Longe de soar como um exagero, essa é a realidade percebida pela cidade, que tem 100% de saneamento básico, escola de qualidade, Programa Saúde da Família para todos e hospital de referência com seis leitos de UTI, algo que é um luxo até para cidades mais populosas. O município paga, até hoje, bolsas de estudos e transporte para moradores que pretendem estudar o ensino médio ou fazer uma faculdade em Macaé ou Campos. Foi graças a esse benefício que o então professor Sérgio da Silva Rodrigues entrou com 50 anos na faculdade de medicina. Hoje, é um dos médicos do município.

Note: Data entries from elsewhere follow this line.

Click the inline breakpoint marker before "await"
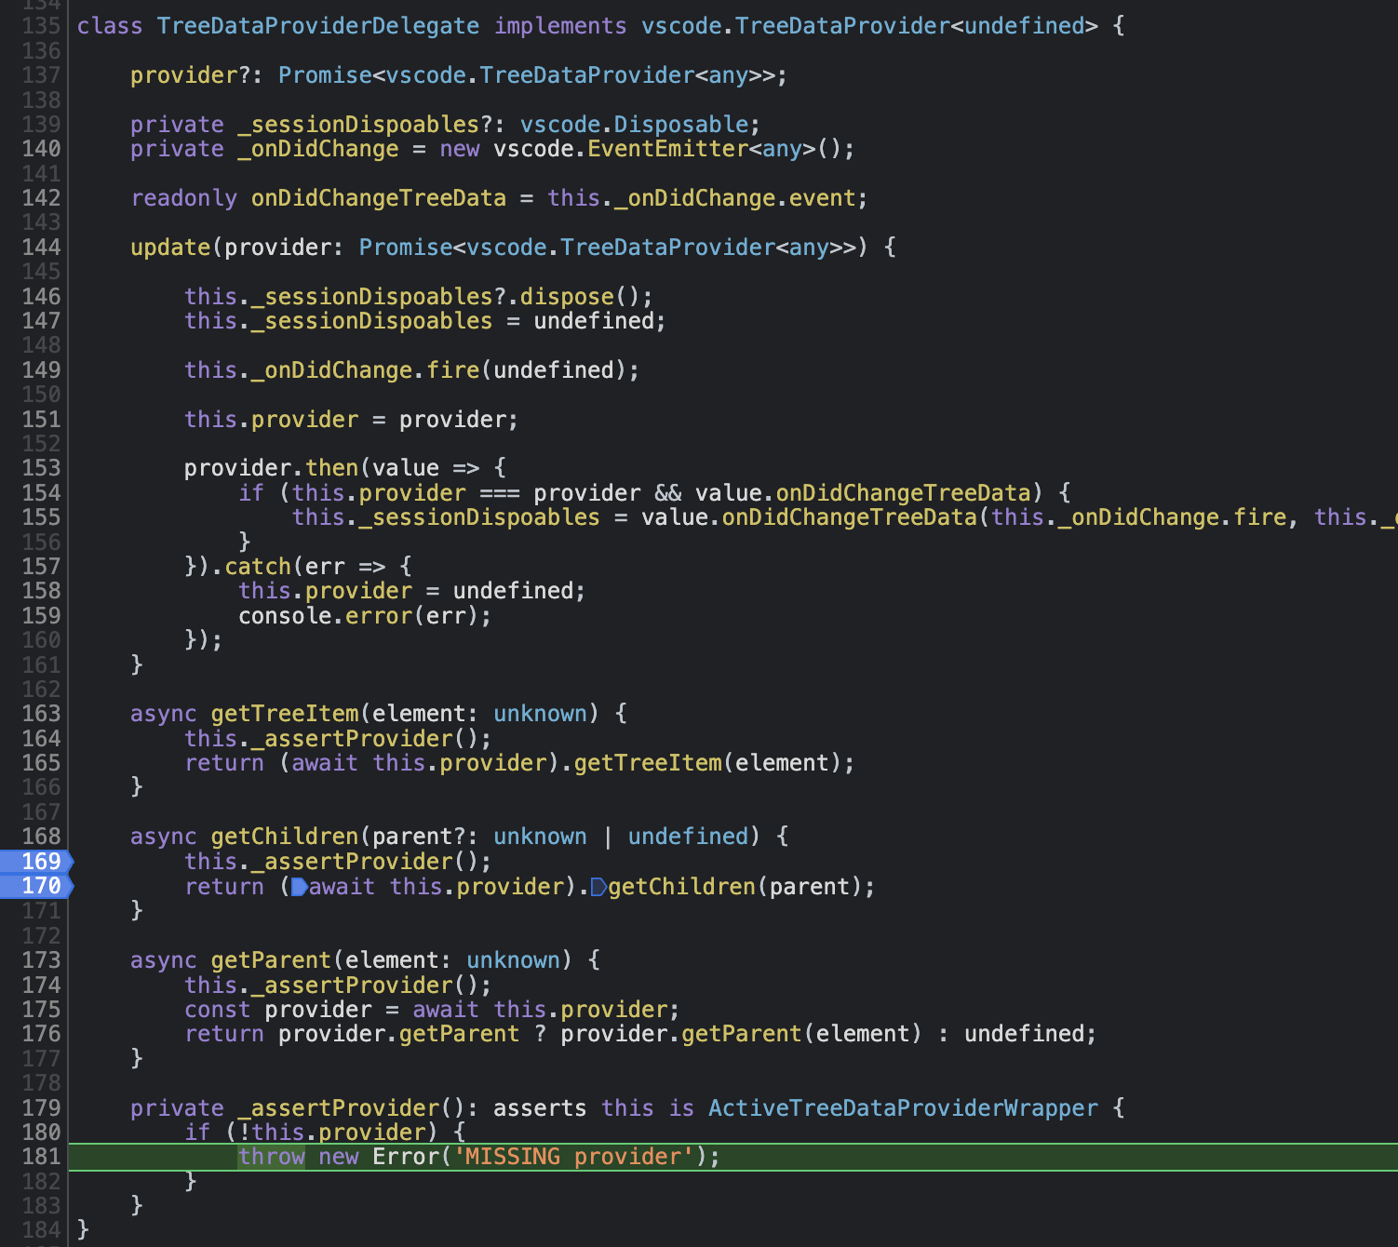The image size is (1398, 1247). click(300, 886)
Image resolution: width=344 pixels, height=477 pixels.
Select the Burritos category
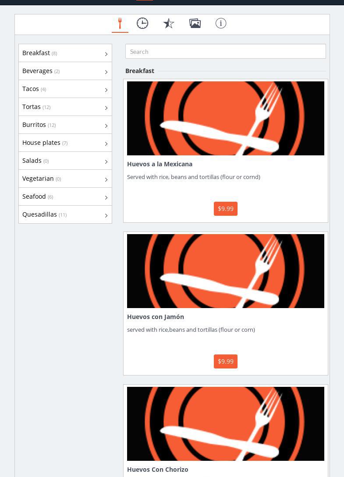[x=34, y=125]
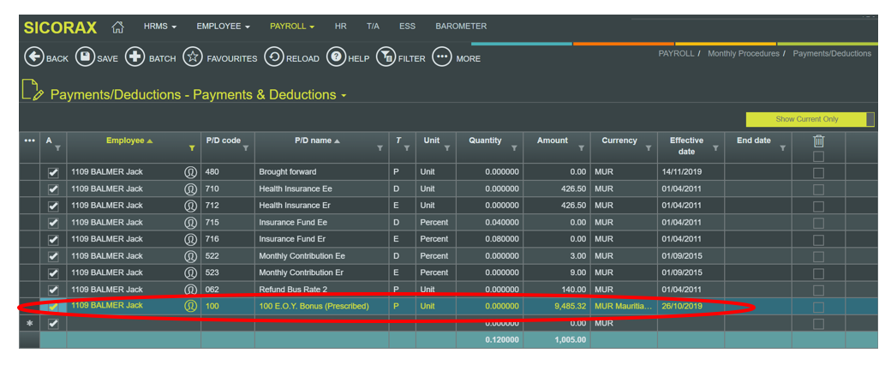This screenshot has height=371, width=891.
Task: Open Help question mark icon
Action: (x=336, y=57)
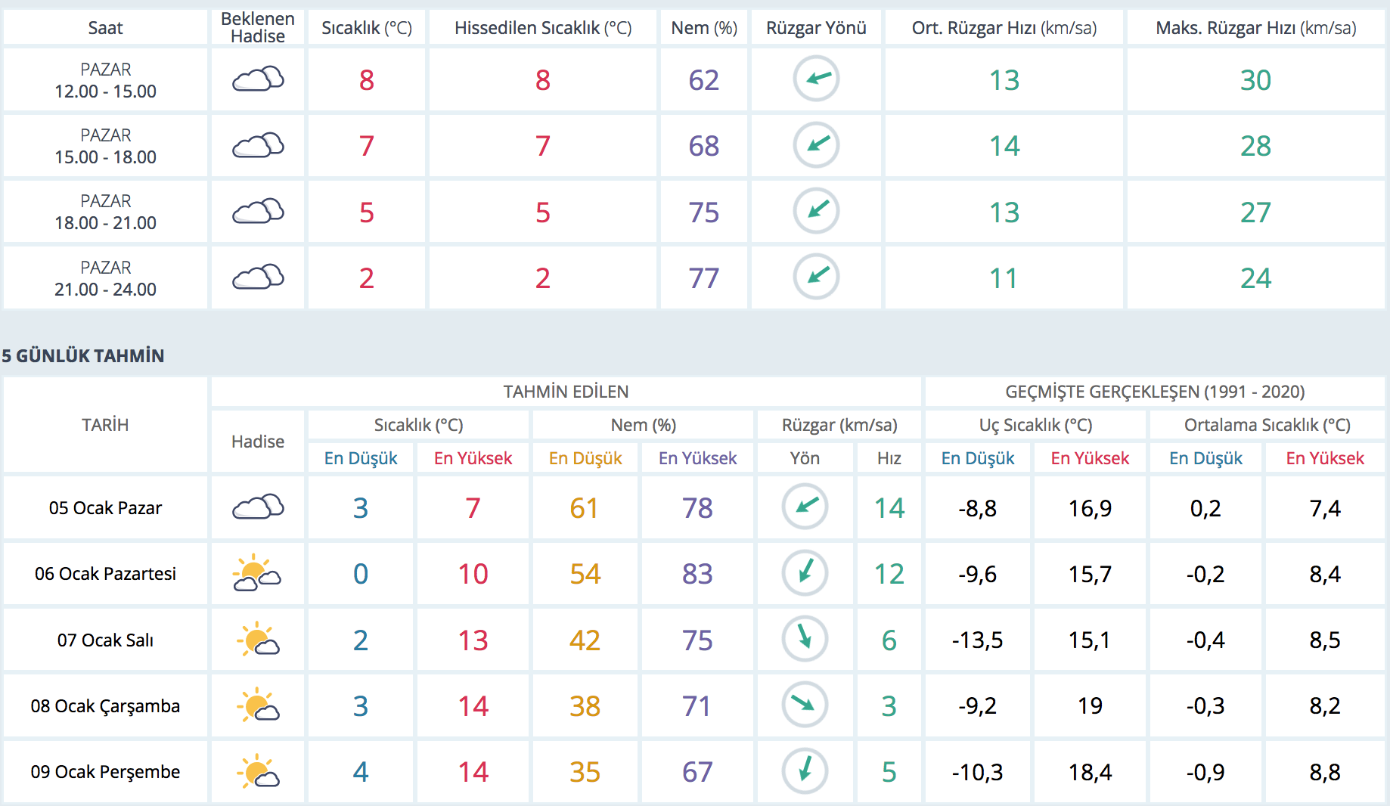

- Sem a bolsa nunca poderia ter realizado este sonho. No último ano da faculdade, em 2011, só a mensalidade era R$ 3.209 - conta.

Graças aos royalties, moradores de Machadinha, na zona rural de Quissamã, não precisam pagar para usar ônibus, que é gratuito. Vivendo ainda nas senzalas de uma fazenda - uma das construções do século XIX em melhor estado do interior fluminense, graças também aos royalties - os moradores sonham em progredir com bolsas do petróleo, dadas pela prefeitura.

- Estou no ensino médio, mas sei que posso fazer uma faculdade quando terminar, por causa dos royalties - afirma Artur dos Santos Peçanha, de 20 anos, descendente de escravos.

POPULAÇÃO DOBRA EM MACAÉ e Preços disparam

Na vizinha Macaé, a realidade é outra. A cidade tem problemas típicos de metrópoles e os desafios são enormes, mesmo recebendo R$ 500 milhões por ano com royalties - um terço do orçamento anual de R$ 1,5 bilhão. Se este recurso acabar de repente, então, pode ser criado o caos, diz o prefeito Dr. Aluízio (PV).

- Macaé não procurou ser um polo petrolífero, foi o petróleo que escolheu Macaé. E, por muito tempo, a relação entre a cidade e essa indústria, que por natureza é espaçosa, foi ruim. Mas agora queremos dar um ganho efetivo para a população - disse o prefeito da cidade que mais que dobrou de população em 20 anos.

A cidade não tem nem um litro sequer de esgoto tratado e o custo de vida é comparável ao da Zona Sul do Rio. Hospitais vivem lotados. Mas um dos mais visíveis problemas é a mobilidade, agravada pela migração diária de 40 mil pessoas de Campos dos Goytacazes e Rio das Ostras, que vão ao município trabalhar. Percorrer os 25 quilômetros entre Macaé e Rio das Ostras pode levar duas horas, o mesmo tempo que um maratonista gasta para correr 42 km.

- A situação fica mais grave, pois o estado não investiu na região os royalties que recebeu. A estrada que liga Rio das Ostras a Macaé, a RJ-106, é a mais importante rodovia estadual do Rio e não recebe investimentos. A mais importante estrada fluminense é pior que a pior estrada paulista - compara o prefeito.

Há quem tema que, sem os recursos do petróleo, a população das cidades vizinhas superlote ainda mais os serviços públicos da cidade, que diferentemente das outras não vive só de royalties. Ela sedia indústrias petrolíferas, gerando riqueza e outros impostos.

- Ainda vemos falhas políticas que pioram a situação, investimento errados - afirmou o servidor municipal Álvaro Coutinho, de 67 anos.

Especialistas contam que os administradores não estavam preparados para o petróleo. Além de não preverem com exatidão os impactos esperados, não conseguiram eleger prioridades.

- Houve problemas de gestão em algumas cidades, até bem intencionadas. Houve falha de orientação. E houve, sim, casos de corrupção. No entanto, há uma maior consciência de gerência na região, com cidades fazendo planos diretores - afirma José Luis Vianna da Cruz, professor da UFF em Campos, onde a prefeitura começa a resolver o déficit habitacional.

Já Paraty não quer repetir os erros que viveu com a explosão demográfica na época da construção das usinas nucleares em Angra. E Rio das Ostras, que já sofreu com o estigma de desperdiçar recursos em praças com revestimento em porcelanato, melhorou a educação:

- A gente vai se aperfeiçoando, eu mesmo fiz uma pós em gestão pública. Mas é muito difícil administrar uma cidade que ganha mil moradores por mês, temos que ter sempre as matrículas escolares abertas, por exemplo - conta Alcebíades Sabino (PSC), prefeito de Rio das Ostras, que está no terceiro mandato e foi responsável pela polêmica obra na praça.